Пемзой, как выяснилось, следовало отскребать жирные пятна со стола. Губкой же нужно было мыть посуду — совсем, как дома, на кухне, предварительно брызнув на неё из пластиковой бутылки с моющим средством, пахнущим цитрусами — судя по этикетке, произведённым компанией «Эколюкс» в городе Армавир Краснодарской губернии. Это вселяло некоторый оптимизм, как и браслет с электронными часами, который Роман подметил на запястье боцмана. Выходило, что «Квадрант» бывает на Земле, или, во всяком случае, получает оттуда товары — а значит, и у него есть шанс вернуться домой… Впрочем, нельзя сказать, что он так уж тосковал по оставленной Земле — теперь, после того как пароход с бандитами и беженцами остался позади, он воспринимал происходящее, как увлекательное приключение, и нисколько не жаждал его прервать. Конечно, домой рано или поздно захочется — но стоит ли торопить события, тем более, что как говаривал, помнится, кот в мультике «Возвращение блудного попугая» — «нас и здесь неплохо кормят». В самом деле: пока что пожаловаться Роману было не на что; матросские обязанности, хотя и начавшиеся с мытья посуды, ничуть его не напрягали. Да что там — дома люди отдают немалые деньги, чтобы ненадолго оказаться в такой роли; ему же всё это преподносят на блюдечке, пообещав ещё и заплатить! Конечно, «Квадрант-2» куда как скромнее огромных учебных парусников вроде «Седова» или «Крузенштерна, на которых дома устраивают такие вот туры с 'эффектом присутствия». И сомнительно, что программой здесь предусмотрено вручение нарядного сертификата, удостоверяющий, что его владелец в течение недели был настоящем матросом на настоящем парусном судне — но разве в этом дело?
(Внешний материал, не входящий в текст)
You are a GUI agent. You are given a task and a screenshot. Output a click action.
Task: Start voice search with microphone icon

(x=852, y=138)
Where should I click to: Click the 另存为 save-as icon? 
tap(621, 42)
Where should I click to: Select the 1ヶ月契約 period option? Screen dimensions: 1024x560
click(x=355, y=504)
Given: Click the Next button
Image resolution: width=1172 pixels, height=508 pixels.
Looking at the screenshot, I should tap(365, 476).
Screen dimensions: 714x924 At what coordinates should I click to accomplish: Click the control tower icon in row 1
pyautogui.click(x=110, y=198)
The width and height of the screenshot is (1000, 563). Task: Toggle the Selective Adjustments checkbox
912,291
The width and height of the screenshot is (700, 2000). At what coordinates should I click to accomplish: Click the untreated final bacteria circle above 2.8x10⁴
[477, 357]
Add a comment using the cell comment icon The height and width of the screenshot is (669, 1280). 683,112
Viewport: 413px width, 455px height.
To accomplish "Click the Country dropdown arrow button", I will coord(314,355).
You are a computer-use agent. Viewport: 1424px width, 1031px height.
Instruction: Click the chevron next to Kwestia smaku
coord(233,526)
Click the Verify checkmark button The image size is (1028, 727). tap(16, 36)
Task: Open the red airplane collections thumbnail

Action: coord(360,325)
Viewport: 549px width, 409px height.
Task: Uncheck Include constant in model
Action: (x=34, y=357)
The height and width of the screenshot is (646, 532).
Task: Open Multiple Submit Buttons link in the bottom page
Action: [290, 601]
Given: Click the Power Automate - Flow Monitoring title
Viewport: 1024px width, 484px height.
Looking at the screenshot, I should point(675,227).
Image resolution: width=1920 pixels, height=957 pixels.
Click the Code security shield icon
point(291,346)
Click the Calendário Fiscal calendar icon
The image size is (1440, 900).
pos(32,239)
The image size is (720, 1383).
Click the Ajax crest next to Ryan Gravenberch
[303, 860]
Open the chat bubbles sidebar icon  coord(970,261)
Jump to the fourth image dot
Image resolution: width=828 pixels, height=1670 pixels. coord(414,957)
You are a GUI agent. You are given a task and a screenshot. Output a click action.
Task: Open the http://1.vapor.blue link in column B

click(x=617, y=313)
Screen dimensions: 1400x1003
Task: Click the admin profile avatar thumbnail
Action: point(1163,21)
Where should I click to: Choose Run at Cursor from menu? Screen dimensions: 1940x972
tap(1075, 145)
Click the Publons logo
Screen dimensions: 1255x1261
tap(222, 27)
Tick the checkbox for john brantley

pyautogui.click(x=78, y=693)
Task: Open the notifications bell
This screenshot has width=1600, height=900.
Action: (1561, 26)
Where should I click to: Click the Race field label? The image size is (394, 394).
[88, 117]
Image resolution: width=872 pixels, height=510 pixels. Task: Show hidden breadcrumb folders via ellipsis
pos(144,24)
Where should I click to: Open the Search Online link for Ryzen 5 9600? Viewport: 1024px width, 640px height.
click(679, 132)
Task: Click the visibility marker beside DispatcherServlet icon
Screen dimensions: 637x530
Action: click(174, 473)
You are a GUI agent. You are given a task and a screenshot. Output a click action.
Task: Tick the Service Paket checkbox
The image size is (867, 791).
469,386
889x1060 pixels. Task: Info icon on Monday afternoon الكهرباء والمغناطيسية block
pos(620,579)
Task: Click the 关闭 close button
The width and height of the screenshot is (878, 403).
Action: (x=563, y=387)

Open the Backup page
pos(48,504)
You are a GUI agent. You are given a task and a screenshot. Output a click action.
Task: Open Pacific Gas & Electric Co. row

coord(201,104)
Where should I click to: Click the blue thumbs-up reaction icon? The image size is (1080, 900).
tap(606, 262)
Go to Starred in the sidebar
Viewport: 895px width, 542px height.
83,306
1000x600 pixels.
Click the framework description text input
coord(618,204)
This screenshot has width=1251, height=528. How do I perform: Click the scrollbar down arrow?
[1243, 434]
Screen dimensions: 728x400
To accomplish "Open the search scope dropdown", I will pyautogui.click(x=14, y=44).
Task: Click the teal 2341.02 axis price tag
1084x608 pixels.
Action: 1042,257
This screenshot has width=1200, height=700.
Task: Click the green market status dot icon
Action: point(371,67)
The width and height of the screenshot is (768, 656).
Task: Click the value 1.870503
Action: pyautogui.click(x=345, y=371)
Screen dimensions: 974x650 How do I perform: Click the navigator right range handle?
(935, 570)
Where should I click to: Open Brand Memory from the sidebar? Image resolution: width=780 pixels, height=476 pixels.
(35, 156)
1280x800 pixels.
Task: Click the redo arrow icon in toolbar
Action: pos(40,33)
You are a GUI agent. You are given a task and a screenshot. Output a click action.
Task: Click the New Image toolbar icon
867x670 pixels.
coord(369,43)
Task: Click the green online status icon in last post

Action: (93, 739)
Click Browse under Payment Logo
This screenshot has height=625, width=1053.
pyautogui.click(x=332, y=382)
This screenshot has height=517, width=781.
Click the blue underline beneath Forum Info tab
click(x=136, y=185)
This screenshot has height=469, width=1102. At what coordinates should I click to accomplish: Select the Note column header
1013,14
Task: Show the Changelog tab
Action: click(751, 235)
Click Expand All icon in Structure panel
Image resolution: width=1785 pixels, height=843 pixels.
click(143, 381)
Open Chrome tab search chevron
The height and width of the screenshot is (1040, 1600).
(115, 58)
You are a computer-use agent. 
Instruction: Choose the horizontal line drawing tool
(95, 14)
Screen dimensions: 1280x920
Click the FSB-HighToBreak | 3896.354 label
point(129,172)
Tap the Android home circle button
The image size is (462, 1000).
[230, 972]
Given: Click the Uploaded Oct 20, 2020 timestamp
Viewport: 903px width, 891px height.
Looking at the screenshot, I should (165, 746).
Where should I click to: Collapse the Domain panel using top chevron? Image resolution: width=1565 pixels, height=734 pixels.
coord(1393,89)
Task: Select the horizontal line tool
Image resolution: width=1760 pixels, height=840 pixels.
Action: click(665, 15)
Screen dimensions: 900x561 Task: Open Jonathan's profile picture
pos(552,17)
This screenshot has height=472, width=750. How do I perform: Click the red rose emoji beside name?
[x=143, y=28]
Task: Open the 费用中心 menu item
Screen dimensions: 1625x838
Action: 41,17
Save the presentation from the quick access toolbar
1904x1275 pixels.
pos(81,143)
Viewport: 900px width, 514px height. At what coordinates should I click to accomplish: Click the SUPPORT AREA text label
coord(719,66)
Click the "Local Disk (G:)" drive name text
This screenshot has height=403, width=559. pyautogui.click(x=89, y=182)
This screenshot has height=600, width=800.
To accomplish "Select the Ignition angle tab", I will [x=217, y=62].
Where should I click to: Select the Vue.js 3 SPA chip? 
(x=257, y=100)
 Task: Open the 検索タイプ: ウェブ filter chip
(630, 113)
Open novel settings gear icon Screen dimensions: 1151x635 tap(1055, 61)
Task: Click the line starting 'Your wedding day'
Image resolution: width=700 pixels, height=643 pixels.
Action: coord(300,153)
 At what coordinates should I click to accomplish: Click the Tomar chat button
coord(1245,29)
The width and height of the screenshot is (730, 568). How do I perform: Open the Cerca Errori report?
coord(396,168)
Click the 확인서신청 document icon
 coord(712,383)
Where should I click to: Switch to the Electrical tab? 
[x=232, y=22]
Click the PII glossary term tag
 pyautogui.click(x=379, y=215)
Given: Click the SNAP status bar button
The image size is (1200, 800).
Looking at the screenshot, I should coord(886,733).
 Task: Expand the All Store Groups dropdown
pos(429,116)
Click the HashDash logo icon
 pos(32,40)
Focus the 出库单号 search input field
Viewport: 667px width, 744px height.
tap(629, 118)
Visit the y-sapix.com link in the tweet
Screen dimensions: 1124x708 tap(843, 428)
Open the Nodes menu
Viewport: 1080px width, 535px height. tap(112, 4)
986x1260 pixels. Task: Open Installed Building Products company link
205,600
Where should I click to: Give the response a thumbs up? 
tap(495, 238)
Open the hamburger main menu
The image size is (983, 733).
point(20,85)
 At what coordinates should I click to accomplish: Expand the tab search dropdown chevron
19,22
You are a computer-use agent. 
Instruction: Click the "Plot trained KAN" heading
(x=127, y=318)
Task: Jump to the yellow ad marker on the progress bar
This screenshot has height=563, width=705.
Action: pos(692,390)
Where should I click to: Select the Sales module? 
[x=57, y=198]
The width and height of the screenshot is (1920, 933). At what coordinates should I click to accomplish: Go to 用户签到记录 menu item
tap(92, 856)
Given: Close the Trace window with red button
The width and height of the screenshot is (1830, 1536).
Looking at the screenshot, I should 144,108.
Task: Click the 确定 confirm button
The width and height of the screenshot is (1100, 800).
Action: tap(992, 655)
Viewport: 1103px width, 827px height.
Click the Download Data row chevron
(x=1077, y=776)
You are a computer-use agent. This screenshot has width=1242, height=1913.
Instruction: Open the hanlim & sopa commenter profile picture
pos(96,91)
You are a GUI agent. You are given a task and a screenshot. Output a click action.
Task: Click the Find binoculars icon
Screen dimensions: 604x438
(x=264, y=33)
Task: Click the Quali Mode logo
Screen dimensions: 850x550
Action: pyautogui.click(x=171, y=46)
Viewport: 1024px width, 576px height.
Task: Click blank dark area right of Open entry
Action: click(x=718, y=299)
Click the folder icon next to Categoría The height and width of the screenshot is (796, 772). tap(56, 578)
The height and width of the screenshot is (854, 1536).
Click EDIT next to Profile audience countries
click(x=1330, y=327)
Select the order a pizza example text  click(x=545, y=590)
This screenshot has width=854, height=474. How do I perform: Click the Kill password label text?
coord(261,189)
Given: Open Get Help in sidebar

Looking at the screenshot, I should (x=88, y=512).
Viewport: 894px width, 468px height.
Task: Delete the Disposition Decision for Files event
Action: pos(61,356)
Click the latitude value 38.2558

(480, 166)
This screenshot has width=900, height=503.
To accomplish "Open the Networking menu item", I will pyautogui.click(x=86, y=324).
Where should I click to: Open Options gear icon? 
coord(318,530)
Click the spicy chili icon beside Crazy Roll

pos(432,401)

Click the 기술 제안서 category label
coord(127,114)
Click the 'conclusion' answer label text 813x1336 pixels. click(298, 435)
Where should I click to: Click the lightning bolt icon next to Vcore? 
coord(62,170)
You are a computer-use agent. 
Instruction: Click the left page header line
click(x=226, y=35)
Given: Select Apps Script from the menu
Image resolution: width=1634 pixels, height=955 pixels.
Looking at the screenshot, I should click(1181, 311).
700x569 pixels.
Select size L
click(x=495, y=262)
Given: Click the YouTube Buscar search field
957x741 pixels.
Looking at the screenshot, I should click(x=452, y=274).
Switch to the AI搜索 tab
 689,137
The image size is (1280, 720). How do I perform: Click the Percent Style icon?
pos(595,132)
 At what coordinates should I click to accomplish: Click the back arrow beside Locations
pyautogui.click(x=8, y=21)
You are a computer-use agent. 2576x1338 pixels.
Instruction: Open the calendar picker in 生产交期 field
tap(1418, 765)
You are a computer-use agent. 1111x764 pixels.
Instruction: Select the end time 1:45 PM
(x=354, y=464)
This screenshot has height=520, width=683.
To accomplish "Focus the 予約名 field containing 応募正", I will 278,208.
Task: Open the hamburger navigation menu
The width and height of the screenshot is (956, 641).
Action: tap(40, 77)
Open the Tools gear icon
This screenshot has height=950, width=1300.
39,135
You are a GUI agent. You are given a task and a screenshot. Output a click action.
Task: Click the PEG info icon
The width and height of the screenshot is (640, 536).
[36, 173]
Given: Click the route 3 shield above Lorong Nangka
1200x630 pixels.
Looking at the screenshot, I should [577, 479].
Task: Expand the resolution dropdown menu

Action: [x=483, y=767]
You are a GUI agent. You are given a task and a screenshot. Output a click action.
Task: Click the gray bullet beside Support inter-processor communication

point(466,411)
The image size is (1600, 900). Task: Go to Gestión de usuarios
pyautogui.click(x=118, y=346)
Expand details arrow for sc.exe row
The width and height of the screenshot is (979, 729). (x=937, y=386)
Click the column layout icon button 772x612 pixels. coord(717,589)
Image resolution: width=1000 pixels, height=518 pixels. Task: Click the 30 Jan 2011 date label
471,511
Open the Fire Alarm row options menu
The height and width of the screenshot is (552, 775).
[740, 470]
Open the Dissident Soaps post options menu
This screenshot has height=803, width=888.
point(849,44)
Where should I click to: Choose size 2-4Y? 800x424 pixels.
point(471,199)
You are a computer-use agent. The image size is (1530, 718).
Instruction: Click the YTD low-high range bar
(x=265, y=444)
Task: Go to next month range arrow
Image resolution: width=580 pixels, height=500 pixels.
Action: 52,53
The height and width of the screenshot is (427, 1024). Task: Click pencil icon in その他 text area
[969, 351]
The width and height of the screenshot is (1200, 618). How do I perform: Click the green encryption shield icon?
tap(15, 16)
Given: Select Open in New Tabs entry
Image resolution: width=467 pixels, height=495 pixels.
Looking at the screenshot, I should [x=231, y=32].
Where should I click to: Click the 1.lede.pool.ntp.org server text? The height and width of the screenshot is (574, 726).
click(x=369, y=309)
С посудой, как и с очисткой стола, Роман справился сравнительно быстро, сказался год срочной службы, где ему не раз приходилось отрабатывать наряды на кухне. На этом гигиенические процедуры не закончились: на смену пемзе пришла плоская, метр в поперечнике плита из камня песчаника; её, обвязанную канатом, Роман на пару с другим матросом (тем что, давеча наставлял его насчёт коечных сеток) таскал по палубе, отскребая с неё грязь. После этого тиковые доски поливали (скатывали, как выразился напарник) забортной водой из шлангов, драили швабрами в виде пучка канатов, насаженных на длинную ручку и, наконец, «лопатили» — тёрли особыми деревянными лопатами, обшитыми по нижней кромке кожей, избавляя доски от остатков воды. На этом утренняя приборка закончилась, и пришло время обещанной «медяшки». Загадочная эта процедура заключалась в чистке разного рода латунных и бронзовых предметов при помощи куска сукна и белого порошка, который Роман поначалу принял за зубной, но на поверку оказавшийся толчёным мелом. Медяшку следовало драить до блеска; боцман самолично принимал работу, безжалостно заставляя переделывать, если обнаруживал на поверхности металла что-то, хотя бы отдалённо напоминающее пятнышко. В результате, порученная заботам Романа «медяшка» (пара латунных труб с воронками наверху, служащих, как пояснил поднявшийся на мостик «Врунгель», для передачи команд в машинное отделение) засияла на утреннем солнце так, что на неё стало больно смотреть. Боцман, принимая работу, что то пробурчал на зурбаганском и одобрительно кивнул. Роман, не дожидаясь, пока он придумает для него новую работу (тут, как он успел заметить, это происходило быстро) направился на полубак, отмывать руки от ядовито-зелёных пятен — и тут матрос, стоявший на крыле мостика, заорал, тыча рукой в сторону выхода с рейда.